● **Your goal**: Every line of the data is to be transcribed as it stands.

Saved entries
^^^^

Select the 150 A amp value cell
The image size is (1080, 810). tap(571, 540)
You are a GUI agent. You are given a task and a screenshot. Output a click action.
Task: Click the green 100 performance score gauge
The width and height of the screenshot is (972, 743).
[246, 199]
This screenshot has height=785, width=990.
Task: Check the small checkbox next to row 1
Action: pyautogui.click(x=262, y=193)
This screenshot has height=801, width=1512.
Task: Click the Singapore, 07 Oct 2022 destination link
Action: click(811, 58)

^^^^

● **Output for this exercise**:
Select the 150 A amp value cell
The image size is (1080, 810). tap(571, 540)
You are a GUI agent. You are given a task and a screenshot. Output a click action.
Task: Click the green 100 performance score gauge
The width and height of the screenshot is (972, 743).
[246, 199]
This screenshot has height=785, width=990.
Task: Check the small checkbox next to row 1
Action: pyautogui.click(x=262, y=193)
This screenshot has height=801, width=1512.
Task: Click the Singapore, 07 Oct 2022 destination link
Action: click(811, 58)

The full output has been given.